→ Work instructions
Set down, please, without alteration, the lines of the entries below from the first through the one containing "[Language] (642, 32)".

→ Records supplied
___

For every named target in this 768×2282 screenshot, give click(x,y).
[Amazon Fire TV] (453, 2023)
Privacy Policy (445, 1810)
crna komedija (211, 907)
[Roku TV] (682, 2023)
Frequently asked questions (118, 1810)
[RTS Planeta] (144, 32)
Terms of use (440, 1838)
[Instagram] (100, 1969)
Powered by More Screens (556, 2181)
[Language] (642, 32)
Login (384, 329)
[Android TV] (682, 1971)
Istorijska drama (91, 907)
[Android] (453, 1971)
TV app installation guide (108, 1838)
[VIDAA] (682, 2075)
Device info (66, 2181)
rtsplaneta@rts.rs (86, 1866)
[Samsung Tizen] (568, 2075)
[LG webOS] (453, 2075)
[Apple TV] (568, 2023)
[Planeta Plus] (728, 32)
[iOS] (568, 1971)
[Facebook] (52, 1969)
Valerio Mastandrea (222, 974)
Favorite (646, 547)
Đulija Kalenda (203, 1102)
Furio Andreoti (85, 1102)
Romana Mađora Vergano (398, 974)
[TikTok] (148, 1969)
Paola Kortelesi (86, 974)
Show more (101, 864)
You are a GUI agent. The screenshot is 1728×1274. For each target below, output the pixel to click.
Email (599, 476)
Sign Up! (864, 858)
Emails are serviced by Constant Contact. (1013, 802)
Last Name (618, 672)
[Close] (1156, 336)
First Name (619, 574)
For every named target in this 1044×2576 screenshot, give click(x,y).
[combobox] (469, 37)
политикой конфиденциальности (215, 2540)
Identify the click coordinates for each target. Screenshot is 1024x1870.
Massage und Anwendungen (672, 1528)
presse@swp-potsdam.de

___

→ Answer below
For every named target in this 768×2282 screenshot, give click(x,y).
[Amazon Fire TV] (453, 2023)
Privacy Policy (445, 1810)
crna komedija (211, 907)
[Roku TV] (682, 2023)
Frequently asked questions (118, 1810)
[RTS Planeta] (144, 32)
Terms of use (440, 1838)
[Instagram] (100, 1969)
Powered by More Screens (556, 2181)
[Language] (642, 32)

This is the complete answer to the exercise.